「反ワクチン集会」記事の中にナカムラクリニック医院長の中村篤史医師の名前がありました。ここで言う「反ワクチン集会」とは「新型コロナワクチンに警鐘を鳴らす医師と議員の会」 の記者会見のことで、彼らは「ワクチン接種に懐疑的な医師と議員の連携を図り」ながら「新型コロナワクチン接種の中止」を政府に求めています。
中村医師は会見の中でワクチンについて、「リスクが少ないと言われるが、これだけ亡くなっている」 と述べ「(死亡例には)ちゃんと理由があってメカニズムも分かっている」と分析に自信を示した、と上記の記事では述べられています。
この医師がどうしてそこまで自信を持っているのか、その主張を調べてみました。
検索するとインターネットで中村医師の書き記した「コロナワクチン死亡例集2」というのを見つけました。不安を煽る内容が満載です。どのような内容なのか見てみましょう。
中村医師の記事の冒頭には上の「Rachel Haggerty」という人の悲痛な言葉が引用されています。日本語訳が次のように記されていました。
「今、ちょうど友人からの電話で痛ましい話を聞きました。モデルナ製コロナワクチンの治験に参加した彼女の姪(2歳)が死亡しました。その小さな体のあちこちに血栓症を起こして。
死んだんです。まだほんの2歳でした。
私は反ワクチンではありません。決して、反ワクチンではありません。
ただ、反人体実験であり、反強制ワクチンであるだけです。
“より大きな善(greater good)”のために無邪気な子供が死んでもいいはずがありません。そんな大義を私に押し付けないでください」
とても痛ましい投稿内容です。早速「Rachel Haggerty Moderna vaccine」で検索してみました。するとすぐに「Did a 2-Year-Old in Virginia Die After Getting COVID-19 Vaccination?」(コロナワクチンを受けて2歳のバージニア州の子供が死んだのですか?)という記事を見つけました。
そこを見ると、この投稿は なんとデマだと明らかになっているものでした。誰かが「ワクチン有害事象報告システム (VAERS)」にファイザー社製のワクチンでの有害事象の嘘の報告を入力し、後に削除されたものの、ネット上で噂が広がり、最後には上記の投稿に至ってました。元の VAERS に登録されたネタについては、そもそも当時(今でも)、ファイザー社は2歳の子供の治験は開始しておらず、あり得ない事象です。
有害事象の嘘については、ファイザー社の12歳~15歳の治験の話題がニュースになると多くの人が 2歳の子供が対象になっていないこと気が付きました。15歳以下の子供たちへの治験は年齢が上の治験が終わってから次の段階の年齢層に下げていくのが普通です。
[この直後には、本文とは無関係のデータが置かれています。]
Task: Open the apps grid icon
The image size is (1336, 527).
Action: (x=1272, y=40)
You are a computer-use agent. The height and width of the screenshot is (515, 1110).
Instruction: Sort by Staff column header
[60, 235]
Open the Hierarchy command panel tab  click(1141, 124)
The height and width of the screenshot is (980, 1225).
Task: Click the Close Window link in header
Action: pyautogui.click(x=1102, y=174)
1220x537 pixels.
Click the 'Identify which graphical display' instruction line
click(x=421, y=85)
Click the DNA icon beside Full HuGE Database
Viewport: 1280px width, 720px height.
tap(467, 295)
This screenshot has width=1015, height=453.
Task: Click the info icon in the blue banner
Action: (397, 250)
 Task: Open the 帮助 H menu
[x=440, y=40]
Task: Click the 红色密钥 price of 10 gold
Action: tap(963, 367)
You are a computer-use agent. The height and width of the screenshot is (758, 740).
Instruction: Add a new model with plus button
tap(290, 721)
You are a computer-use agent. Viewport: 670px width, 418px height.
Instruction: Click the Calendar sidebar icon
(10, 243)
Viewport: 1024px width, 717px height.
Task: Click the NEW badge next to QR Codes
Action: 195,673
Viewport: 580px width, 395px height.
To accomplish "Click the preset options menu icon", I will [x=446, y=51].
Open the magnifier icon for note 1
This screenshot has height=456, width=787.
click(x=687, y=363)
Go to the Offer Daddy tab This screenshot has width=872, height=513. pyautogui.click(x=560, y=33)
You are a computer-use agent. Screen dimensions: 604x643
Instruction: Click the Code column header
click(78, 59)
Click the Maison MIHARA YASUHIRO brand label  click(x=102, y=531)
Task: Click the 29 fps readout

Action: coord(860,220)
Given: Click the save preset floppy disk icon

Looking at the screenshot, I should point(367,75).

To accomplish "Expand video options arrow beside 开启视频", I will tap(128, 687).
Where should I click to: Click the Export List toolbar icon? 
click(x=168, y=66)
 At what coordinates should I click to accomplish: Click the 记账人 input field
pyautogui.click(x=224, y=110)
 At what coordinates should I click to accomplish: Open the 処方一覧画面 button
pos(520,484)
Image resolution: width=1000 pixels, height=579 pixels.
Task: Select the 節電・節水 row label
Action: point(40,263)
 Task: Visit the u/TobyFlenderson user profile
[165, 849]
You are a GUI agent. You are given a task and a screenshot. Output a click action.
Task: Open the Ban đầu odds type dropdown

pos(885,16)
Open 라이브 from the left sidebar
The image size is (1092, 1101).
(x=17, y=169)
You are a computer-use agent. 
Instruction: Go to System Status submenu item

面白いのは、最初は「ファイザーワクチン」に基づいた報告であったはずが、上の投稿からは「モデルナ」バージョンに変わっていることです。年齢を下げる治験について発表はあったものの、まだモデルナでも幼児の治験は開始されていない時期なのに。
いずれにしても故意のデマ情報であることは明白で、明らかに反ワクチンの人が投稿しているのですが、なぜか「私は反ワクチンではありません。決して、反ワクチンではありません」と述べられています。アメリカにはワクチンに反対することこそ正義と思いこんでいるグループの人が一定数います。その中には自分たちの主張が優勢になれるなら理性や論理を簡単に超越できてしまう人がいることが、今回のVAERSへの嘘報告やFacebookの投稿から見えてきます。
まだ気付かないの?ワクチンのデタラメ。
しかし、その前にSNSに流れているいい加減な情報を簡単に信じることの危険に気が付いてほしいです。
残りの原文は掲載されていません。